The study showed that RMD patients who received two doses of SARS-CoV-2 vaccination experienced low rates of systemic and local reactions that were mostly mild. Importantly, the frequency of disease flare after vaccination was also low.1 “This is very, very reassuring and this information can help providers and patients have very informed discussions about decision-making around vaccination”, says Dr Connolly.
Turning to the wider context for covid-19 vaccination, Dr Connolly says that there have been “a number of papers showing that much higher antibody levels are required to prevent the omicron variant infection but, reassuringly, vaccines appear to be very effective at prevention of severe infection and death. As the SARS-CoV-2 virus evolves I think that medical counter-measures will also have to evolve and this will require a multi-faceted strategy including prevention through the use of vaccination pre-exposure prophylaxis [for] high-risk patients and then early treatment and intervention with antiviral therapies to reduce severity of infection”.
In the UK sotrovimab and molnupiravir are to be available for early treatment of patients at the highest risk of seriously illness from covid-19 such as those receiving immunosuppressive treatment.
“Patients on immunosuppression or who are immunocompromised in some way – they’re the high-risk patients that we really have to work in the medical community to protect. …. I think that these patients are the ideal candidates for early treatment with antiviral therapies because it has been shown to reduce severity of infection and [is] something that we’re implementing here”, says Dr Connolly
“We’re using Paxlovid, when it is available – hopefully supplies will increase over coming weeks and months – and then molnupiravir is also an option, although we’re preferentially using Paxlovid if it’s available, she adds.
Dr Connolly would encourage RMD patients to be vaccinated for SARA-CoV-2. She says, “The risks of not being vaccinated include getting covid-19 infection and the risks associated with that include severe infection, hospitalization and death. ….The risks of vaccination include very mild local and systemic reactions like pain in the arm and fatigue and less than one-in-10 chance of a flare of underlying rheumatic disease.
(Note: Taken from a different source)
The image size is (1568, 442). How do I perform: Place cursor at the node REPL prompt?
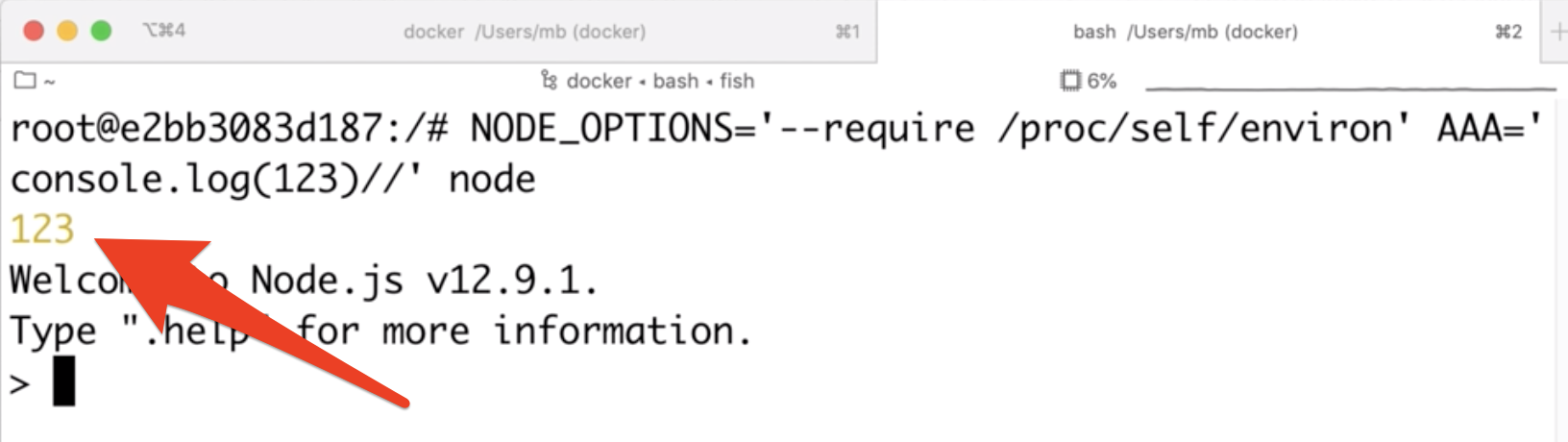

So, I think you know the safety profile of the vaccines is very reassuring and I would urge patients to get vaccinated if they can”.
Reference
Connonlly CM et al. Disease Flare and Reactogenicity in Patients With Rheumatic and Musculoskeletal Diseases Following Two-Dose SARS–CoV-2 Messenger RNA Vaccination. Arthritis and Rheumatology 2022;74: 28-32
Dr Caoilfhionn Connolly is a second-year rheumatology fellow at the division of rheumatology at Johns Hopkins in Baltimore, Maryland, US.